• [Goal of the exercise]: Find the line that contains "Image resolution: width=213" in the entries below. Restate it and every line after it, word for word, with no pictures.

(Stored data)

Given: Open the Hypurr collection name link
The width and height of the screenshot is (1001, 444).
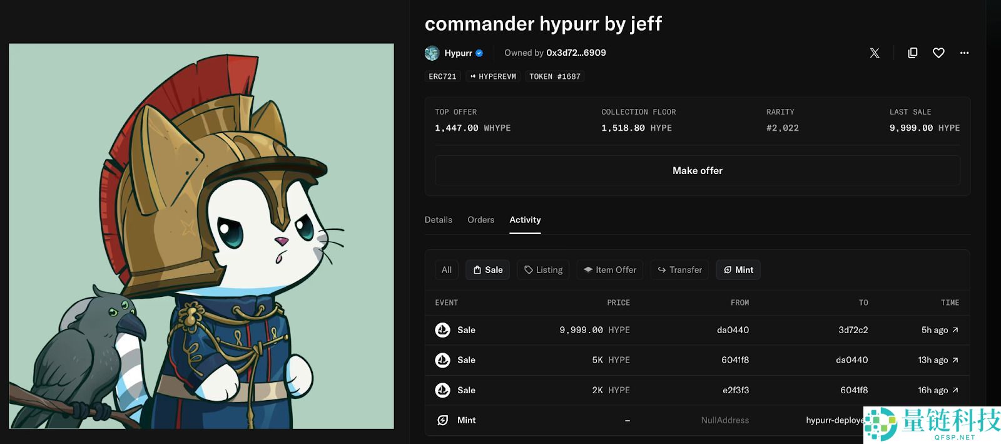Looking at the screenshot, I should (458, 53).
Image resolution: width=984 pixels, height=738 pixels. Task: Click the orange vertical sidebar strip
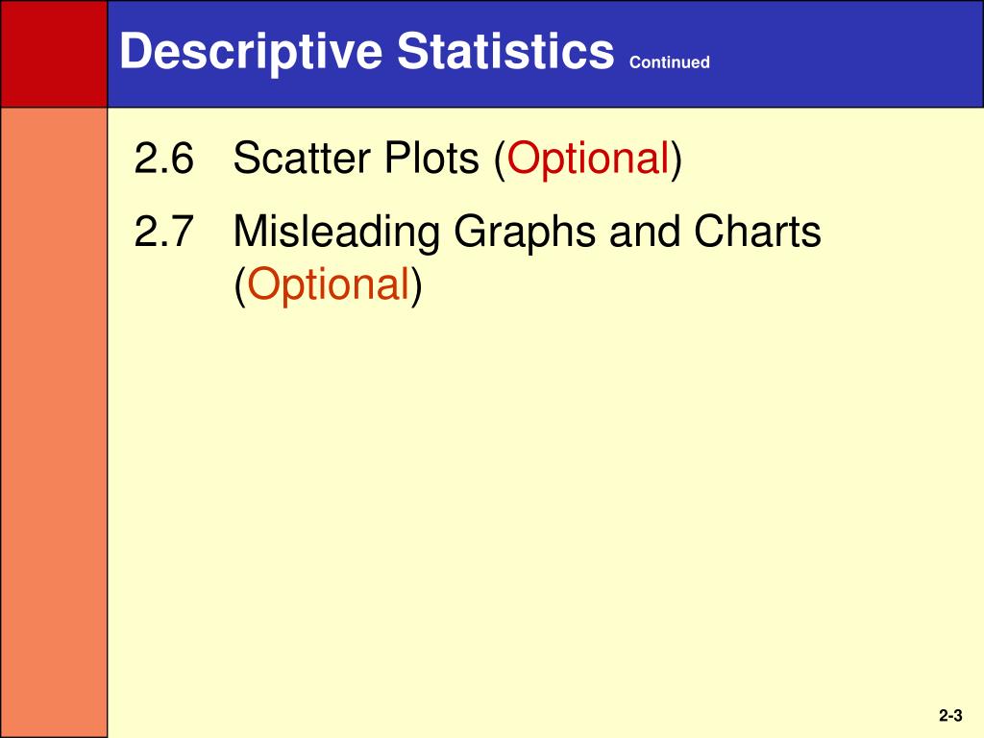(54, 423)
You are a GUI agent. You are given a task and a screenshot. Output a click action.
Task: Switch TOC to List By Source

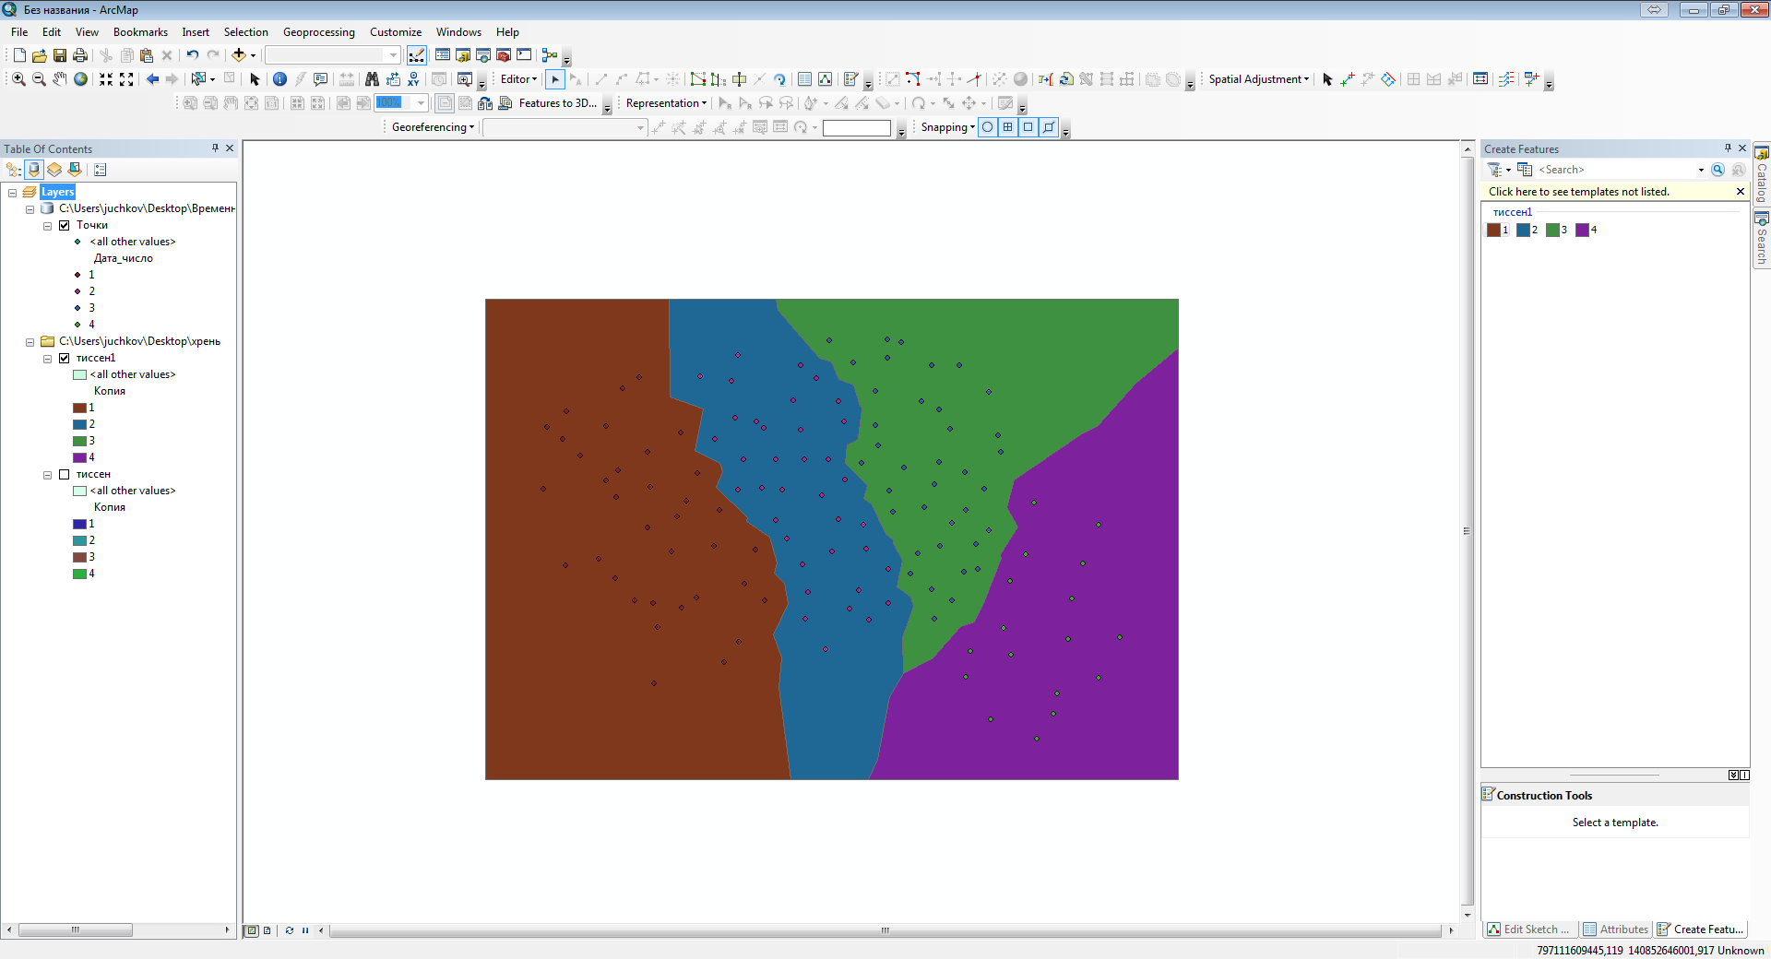(x=34, y=170)
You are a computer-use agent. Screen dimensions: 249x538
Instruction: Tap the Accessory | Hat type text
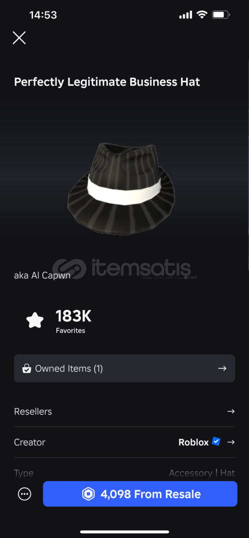[x=202, y=473]
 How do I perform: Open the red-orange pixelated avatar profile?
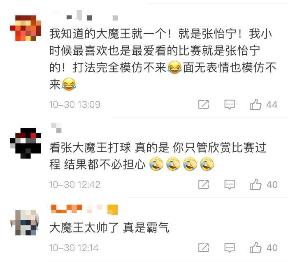pyautogui.click(x=26, y=28)
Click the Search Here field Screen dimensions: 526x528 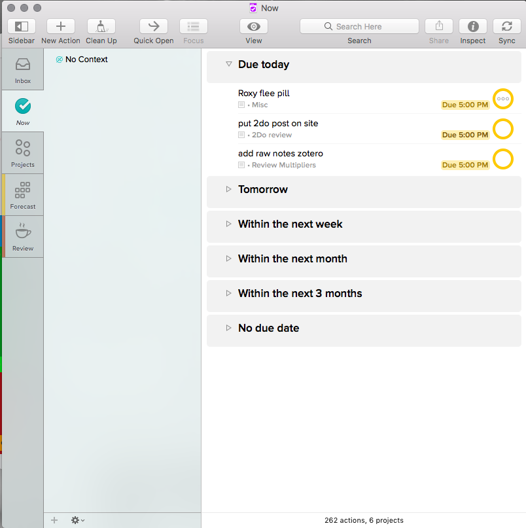click(359, 27)
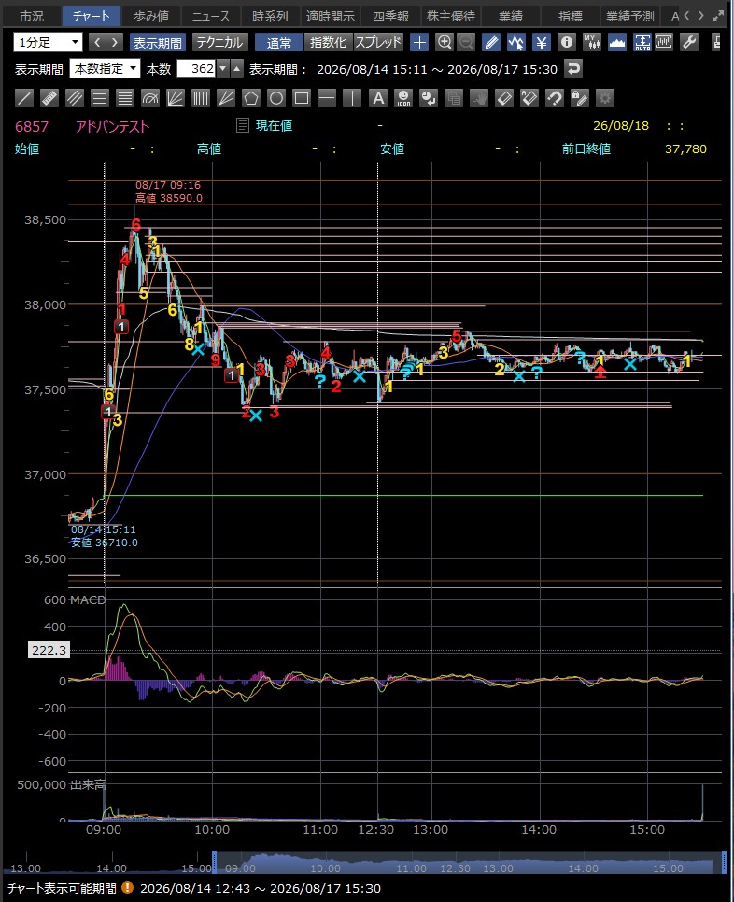The height and width of the screenshot is (902, 734).
Task: Switch to the ニュース tab
Action: pyautogui.click(x=210, y=17)
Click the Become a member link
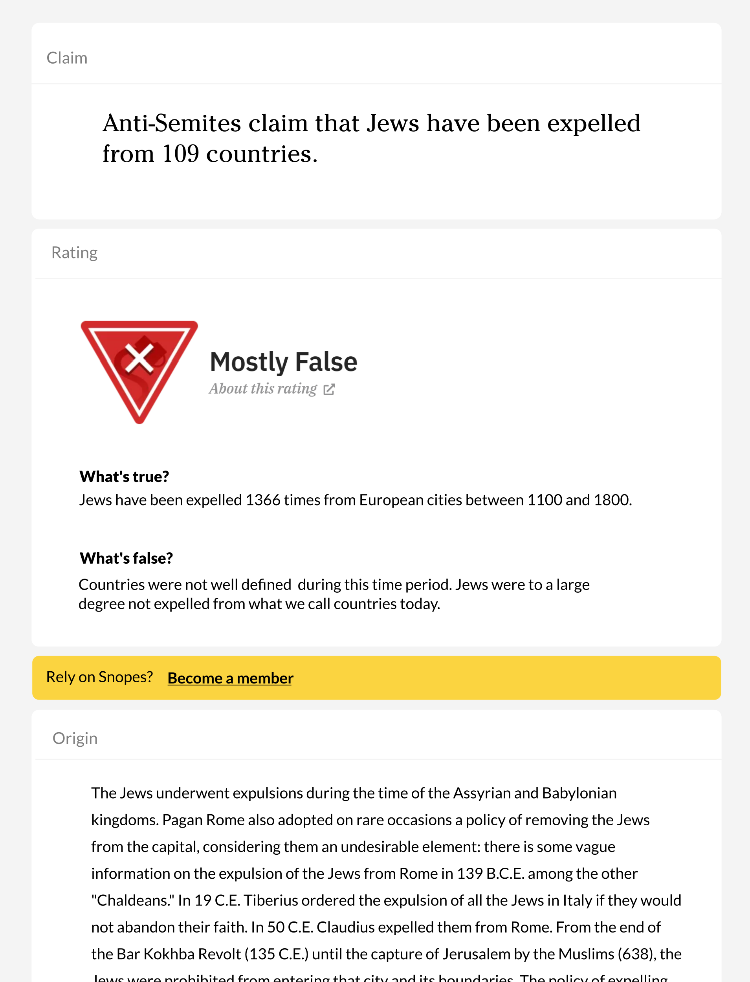750x982 pixels. (x=230, y=678)

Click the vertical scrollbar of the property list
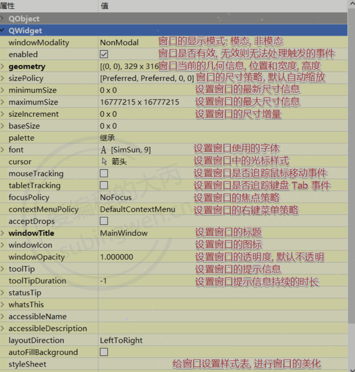(351, 167)
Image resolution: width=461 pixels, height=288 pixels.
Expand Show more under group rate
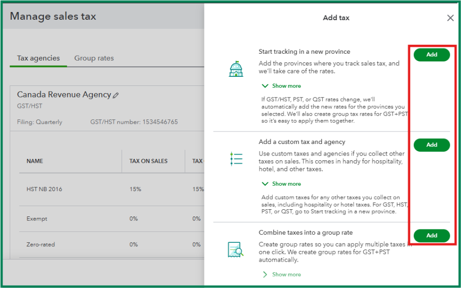pyautogui.click(x=282, y=275)
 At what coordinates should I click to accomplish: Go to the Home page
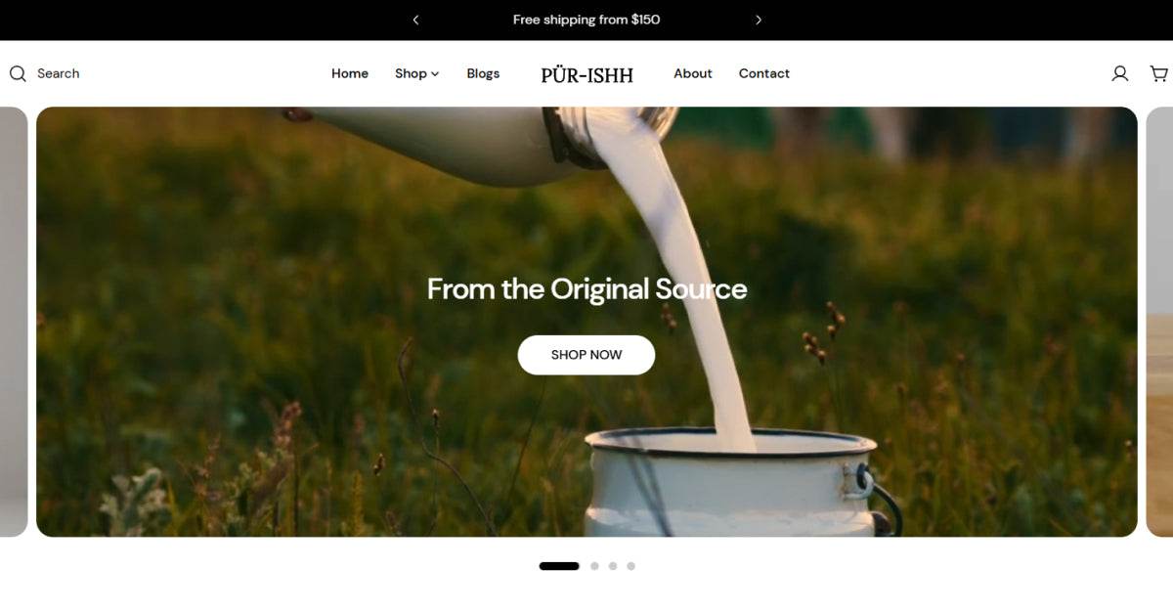350,73
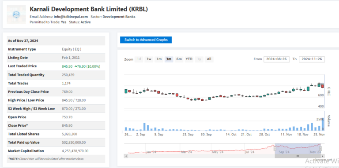The image size is (339, 168).
Task: Click the navigator scrollbar right arrow
Action: tap(323, 156)
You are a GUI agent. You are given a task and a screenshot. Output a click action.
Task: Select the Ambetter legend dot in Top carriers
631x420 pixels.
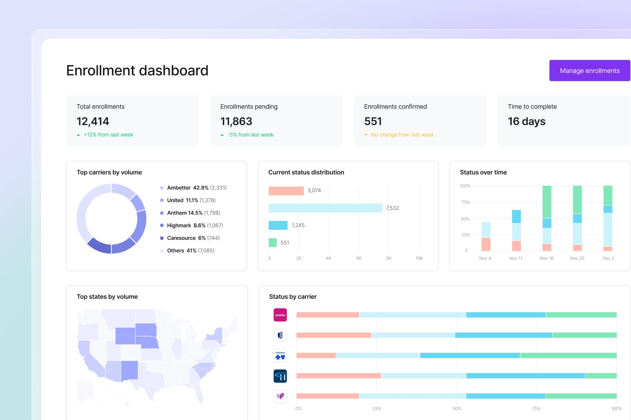[x=162, y=188]
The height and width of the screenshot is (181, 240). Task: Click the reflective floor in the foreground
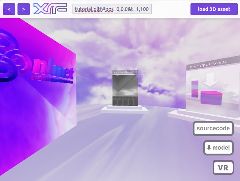click(120, 153)
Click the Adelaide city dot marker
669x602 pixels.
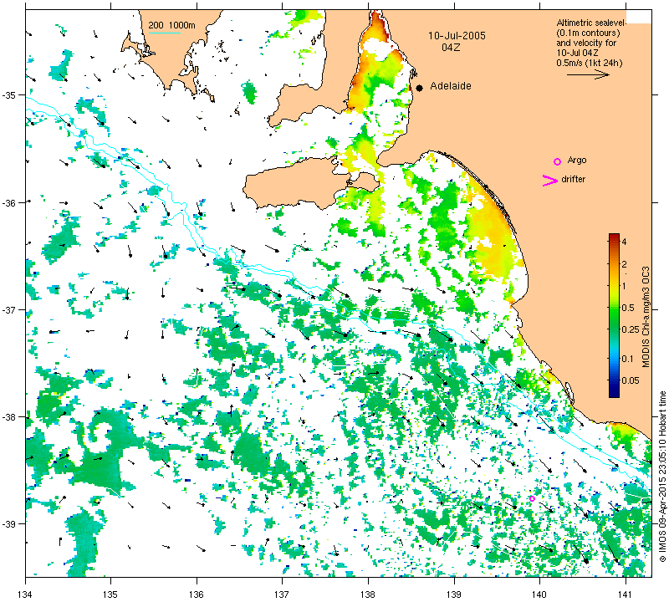coord(420,88)
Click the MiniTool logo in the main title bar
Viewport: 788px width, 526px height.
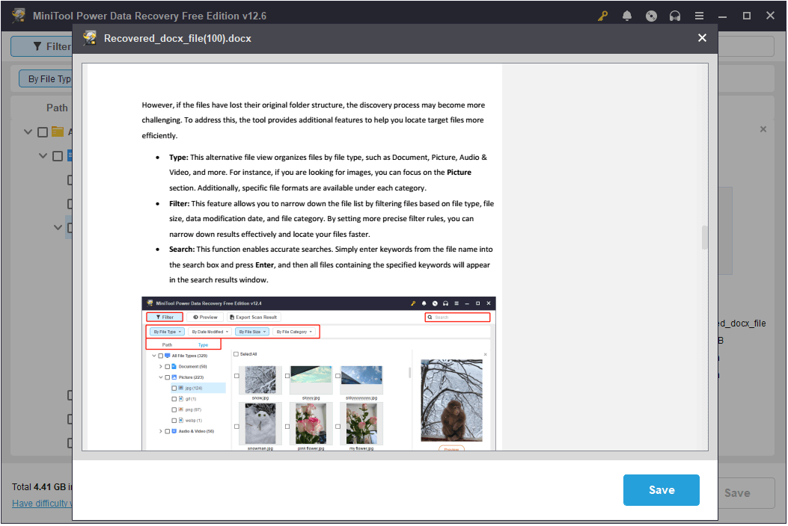pos(18,15)
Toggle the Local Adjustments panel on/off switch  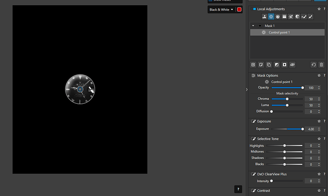coord(254,9)
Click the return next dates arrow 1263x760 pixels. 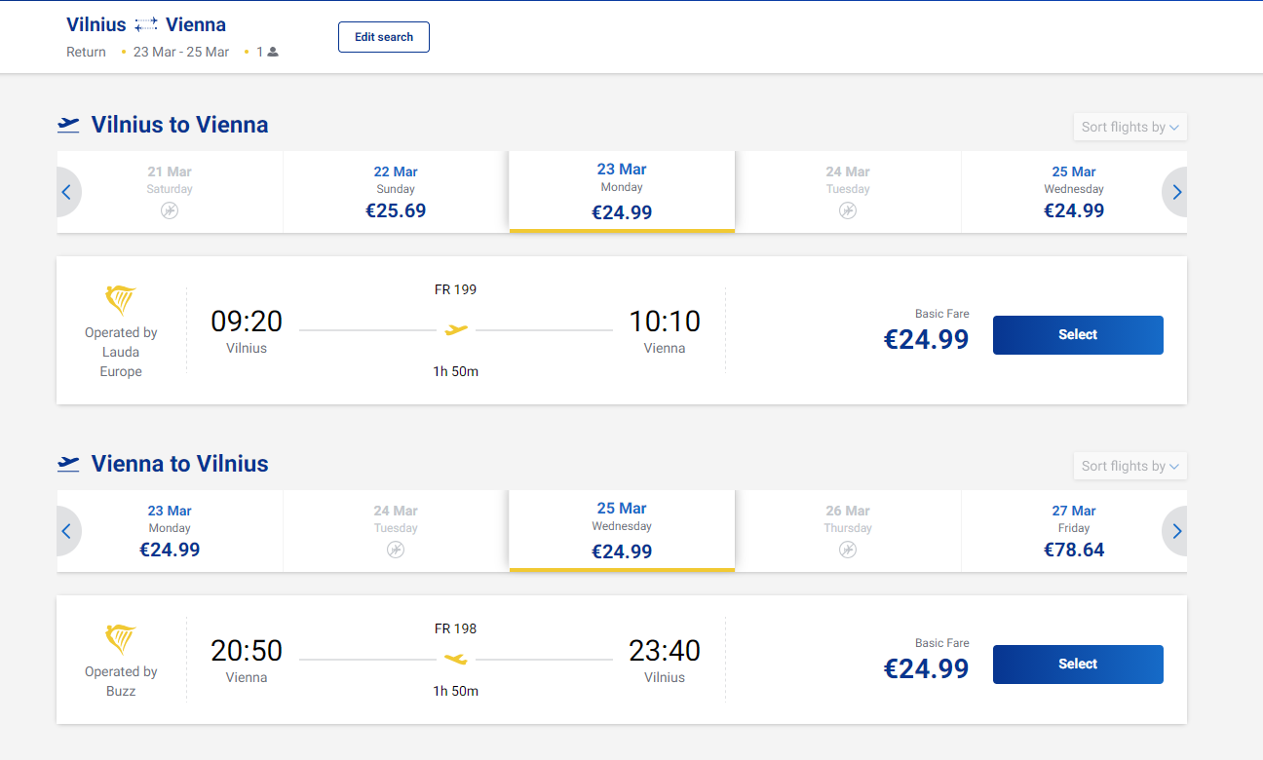(x=1176, y=531)
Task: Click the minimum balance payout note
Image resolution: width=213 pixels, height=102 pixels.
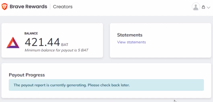Action: 56,50
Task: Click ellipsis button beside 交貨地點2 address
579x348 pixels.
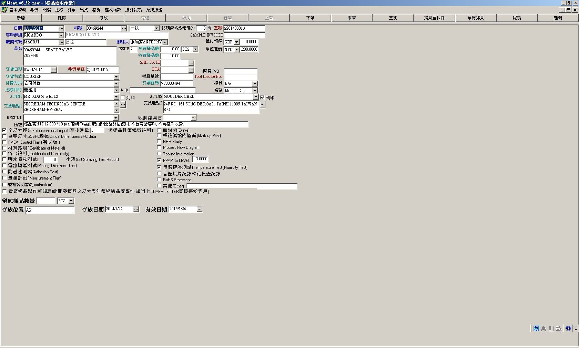Action: point(263,105)
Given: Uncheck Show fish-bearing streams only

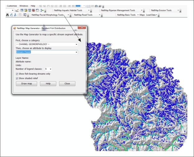Looking at the screenshot, I should click(17, 74).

• [Exercise answer]:
Image resolution: width=213 pixels, height=102 pixels.
Action: 56,50
Task: Click ellipsis button beside 交貨地點2 address
579x348 pixels.
Action: point(263,105)
Given: Uncheck Show fish-bearing streams only

Looking at the screenshot, I should click(17, 74).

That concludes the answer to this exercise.